Appointed head of Nokia’s networks division in 2009, Suri became CEO in 2014 as that business became the firm’s main operation after the sale of the handset arm to Microsoft Corp. He has overseen the reshaping of a company that at the dawn of the millennium was one of the world’s biggest, with a market capitalisation peaking at $290 billion in 2000, and the pride of Finnish industry.
Too big a buy
By acquiring French rival Alcatel-Lucent in 2016, he ensured that Nokia remained one of the top three suppliers of telecoms equipment, even as China’s Huawei Technologies Co. spent aggressively to leapfrog it and Sweden’s Ericsson AB to become the biggest player.
But that takeover also caused problems, for which Suri now seems to be paying the price. Nokia’s revenue grew more slowly than either of its two biggest competitors last year. Difficulties integrating the French company proved a distraction as the telecommunications industry started developing fifth-generation network technology.
Carriers complain that Nokia now lags Ericsson and Huawei technologically, and the Finnish firm has struggled to compete on cost. Suri will hand over the reins in September.
Chips to make
Chairman Risto Siilasmaa said Nokia aims to resolve shortcomings in the semiconductors used in its base stations this year, which ought to remedy some of the tech concerns. Siilasmaa already planned to step down in April, to be replaced by Sari Baldauf.

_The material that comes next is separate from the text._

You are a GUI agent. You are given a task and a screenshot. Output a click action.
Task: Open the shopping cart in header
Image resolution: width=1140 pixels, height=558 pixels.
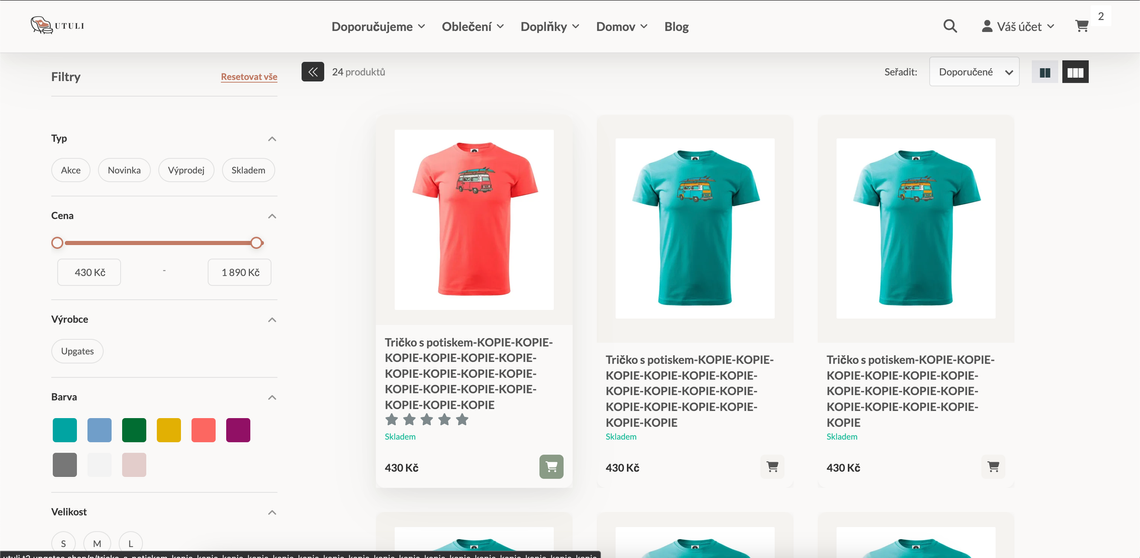1082,26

All of those missteps had helped drive shares of Nokia in its current form close to their all-time lows as a multiple of expected earnings. The stock was trading at less than 14 times forward earnings before the management change was announced. It traded as high as 29 times earnings on that basis in Suri’s first year at the helm.
That downward trajectory makes Nokia vulnerable to an approach from an activist investor who could seek a break-up of the company. Replacing the CEO might help the company get ahead of the problem. And it surely can’t be a coincidence that Lundmark’s appointment follows that of Baldauf as chair of Nokia’s board: While in the same role at Fortum Oyj, she appointed Lundmark to his current job as CEO of the Finnish utility.
Under his leadership, the firm has outperformed its European peers, generating an 80 per cent return for shareholders.
Order hopes
One recent event will give Lundmark some breathing space: US regulators’ decision to approve the acquisition of Sprint Corp. by rival carrier T-Mobile US Inc. The delayed deal, which was first agreed two years ago, has meant that some spending decisions have also been pushed back. Both companies are big Nokia customers, which might help earnings this year.
But Lundmark might also learn from the Kalevala. In the poem, the quest results in a fight that sees the sampo smashed into little pieces. Lundmark has been made responsible for determining Nokia’s strategy, which will include deciding whether Suri’s approach to offering an “end-to-end” network solution still makes sense, or whether some businesses are worth divesting.
If he dithers, then activists might take the decision out of his hands and lead Nokia to a sampo-like fate.